Große Dateien in Mercurial

Seit Version 2.0 gibt es für Mercurial eine Extension namens „largefiles“, die es erlaubt, auch große und vor allem Binärdateien mit im Repository zu verwalten. Die Konfiguration kann wie üblich auf Repository- oder Userebene erfolgen.

Mercurial hat von Hause aus einige Probleme mit großen Dateien und insbesondere auch mit Dateien, die aus anderen Dingen als reinem Text bestehen. Das liegt an der Art, wie das Programm mit Revisionen umgeht. Mercurial ermittelt von allen Dateien eines „Changesets“ nur die Änderungen dieser Datei gegenüber seiner unmittelbaren Vorgängerversion. Bei Programmcode ist so normalerweise deutlich weniger zu speichern als immer die kompletten Dateien, weshalb ein Repository oft recht klein ist. Was bei Textdateien noch sehr gut geht, ist bei Binärdateien wie z.B. ZIP-Archiven, EXE-Dateien oder Bildern nicht mehr ganz so einfach. Zwar schaffen die Algorithmen dies, aber sie brauchen dafür recht viel Arbeitsspeicher. Davon abgesehen blähen diese großen Dateien das Repository unnötig auf, besonders wenn sie häufiger verändert werden.

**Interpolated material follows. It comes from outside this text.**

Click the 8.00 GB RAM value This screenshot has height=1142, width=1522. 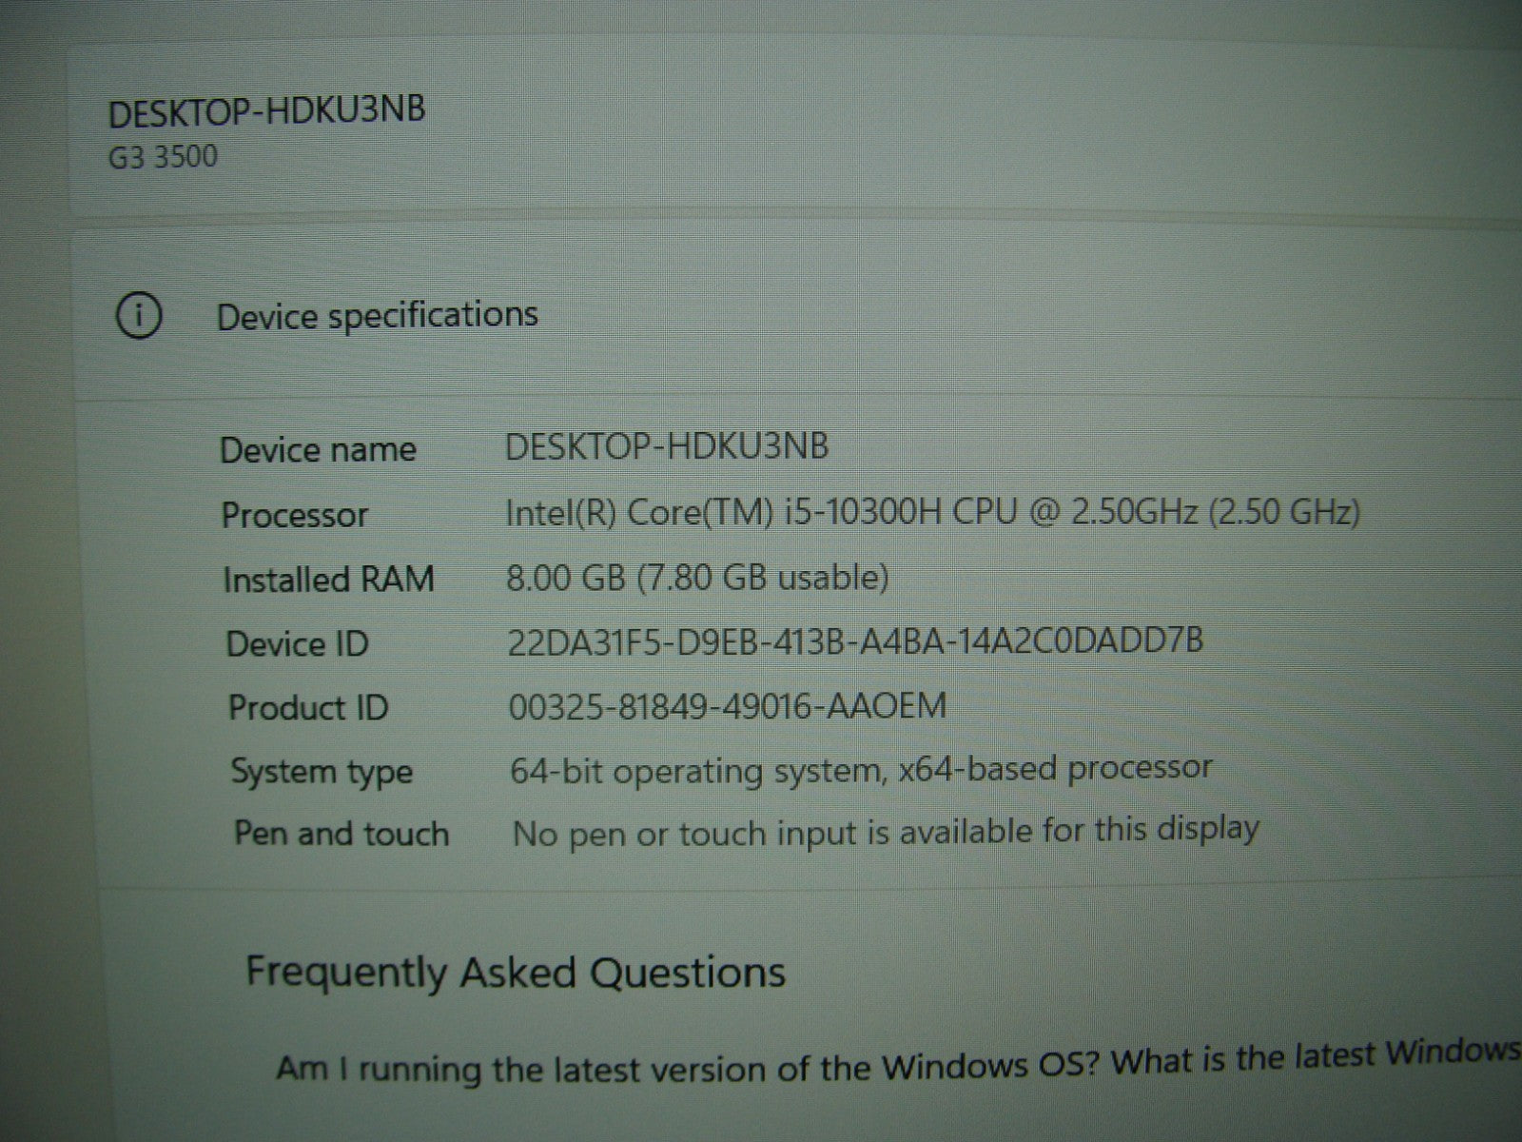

Die Extension „largefiles“ fügt dem Speichermechanismus von Mercurial nun ein neues Konzept hinzu, das zum Teil die Eleganz eines DVCS durchbricht, immer die gesamte Historie im lokalen Repository zu haben.

Allerdings steht auf der oben verlinkten Wiki-Seite die nicht unbedeutende Warnung:

As of Mercurial 2.0, this extension still has a number of rough edges.